I have calculated that to meet my investment objective I need reach a return of around 4.5 to 5% per annum.
I intend to slowly invest my lump sum money of $200 000 over the span of 3 years. Which I calculated to be $5555 per month over the next 36 months on top of my monthly investment of $1000. Do you think it is a good idea?
Great, your return goals are pretty achievable; it's good to see.
I think you're dollar-cost-averaging too slowly, though; you're going to be leaving a lot of cash sitting in the bank doing nothing. I'd do it over six months, or nine months, instead of three years. Once you get the first few investments done, you'll be comfortable speeding it up.
However I would like to seek some views about the ETF selection, do you think it is a good idea invest in Technology ETFs such as VGT or FTEC or IXN, my intention for investing in technology ETFs is because I think it is the upcoming things for the next 20 to 30 years and I hope to use it boost my returns. Or do you think it will be better to allocate it to invest in a S&P 500 ETFs?
None of the above.
Technology in general, and the S&P 500, are already trading at very rich valuations compared to the rest of the market. They need to deliver pretty spectacular growth just to maintain their current prices.

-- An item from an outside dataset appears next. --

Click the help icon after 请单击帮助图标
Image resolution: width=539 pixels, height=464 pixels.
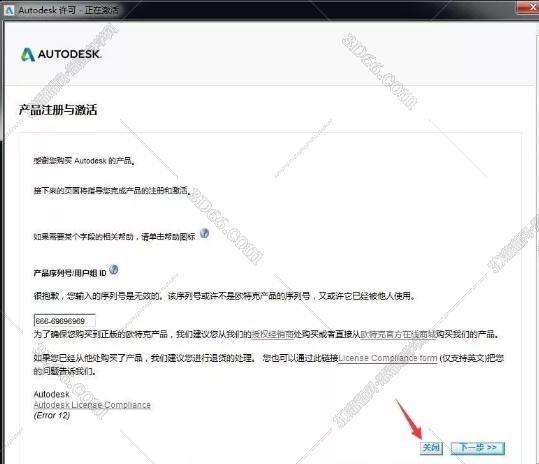[205, 234]
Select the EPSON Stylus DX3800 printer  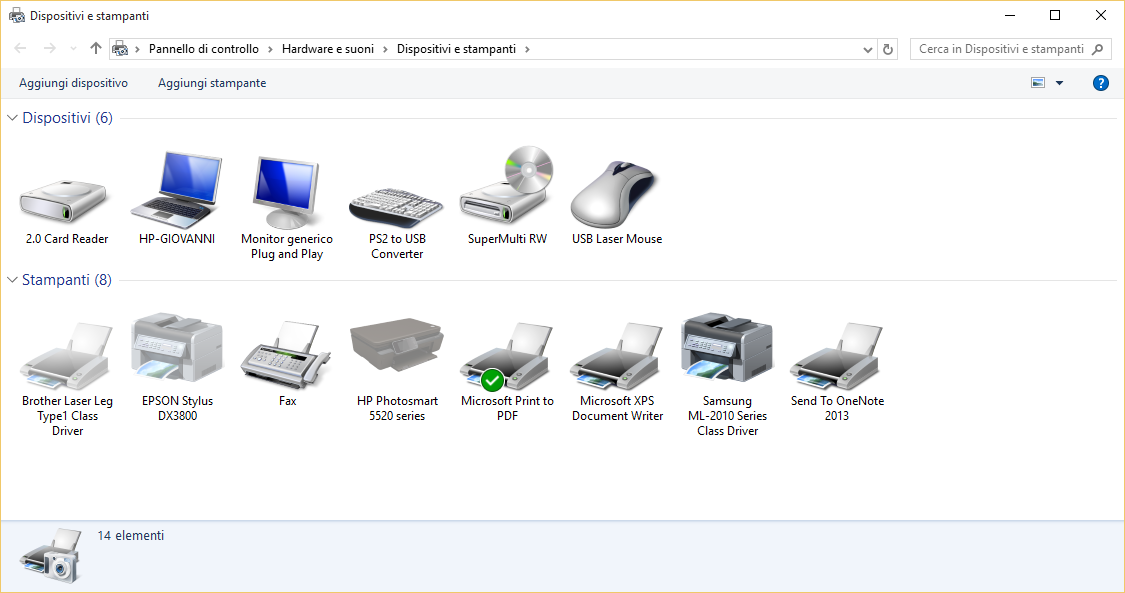(x=176, y=350)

Put it in IWDA instead. That way you'll get exposure to cheaper, less trendy stocks from all around the world.
Lastly, I would like to find out how should I craft out my exit plan eventually when I reach closer to my retirement age. Is there a website or books or guideline?
So, the first thing: if you're using a "110 minus your age" rule or something like it, you'll automatically shift into bonds as you get older, which solves your asset mix questions.
In terms of how to withdraw—the easiest way is just to sell down 2-3% of your portfolio each year, once a year, when you'd normally rebalance anyway.
Hey guys I have a quick question about $IWDA.
I know it's an accumulating fund that does not pay a dividend, does that mean it can bypass the 15% DWT, and investors like us can retain the entire yield?
Or more logically, the amount that it internally invests has already been subjected to the 15% DWT?
Which is the case?
The latter. As always, BBCW has the gory details.
Hey need some help here. I've recently bought an endowment plan and I realised it was a big mistake.
The projected 3.25% and 4.75% is a lie.
[...]
I intent to terminate it but it's been a few days past their 7 days posting + 14 days freelook. Anyone have any experiences of terminating and actually getting back the premiums paid?
My premiums is paid annually 3.6k and it's less than a month since I bought the policy. Should I proceed to terminate it in the event (highly likely) that I really can't get my premiums paid refunded?
No promises, but I'd try asking them very nicely if you can still tear it up and get the premium back.
Anyway, yes, the projected 3-4% is not just a lie, it's completely made up. Every insurance company quotes those percentages, because that's all they're allowed to quote. Those numbers are only useful for comparing between policies, not for predicting how much you're going to get.
You'd get more if you just put the money in SSBs.
Hi Just wanted to learn something here from you guys.
1. How do you all search for VT, VWRD and know which one is better?
Not sure what you mean by "search for", but if you want to compare ETFs: you always want a lower expense ratio; you usually want bigger rather than smaller; and you generally want a UK listing rather than a US listing (because of the better div tax treatment, though obviously that doesn't apply to things like gold ETFs that don't pay divs).
2. I wanted to do a small investment in Vanguard tech ETF (VGT), however just wanted to find the equivalent of an ireland domiciled one(something similar to VWRD as compared to VT) so i can save on some taxes. But not sure how to go about finding it. I found one called 0LMY
I'm going to reject the premise of your question: why do you want to buy tech in the first place? It's already trading at hefty multiples (see above); are you predicting that multiples are going to expand further, or that earnings are going to grow into the multiples?
Let's say a Singaporean is going to stay in the U.S. long enough such that he becomes a tax resident. Does it make sense to set up a Singapore holding company to avoid taxes until he is no longer a U.S. tax resident?
I'm going to defer to BBCW on this, but generally the IRS frowns on that sort of evasion.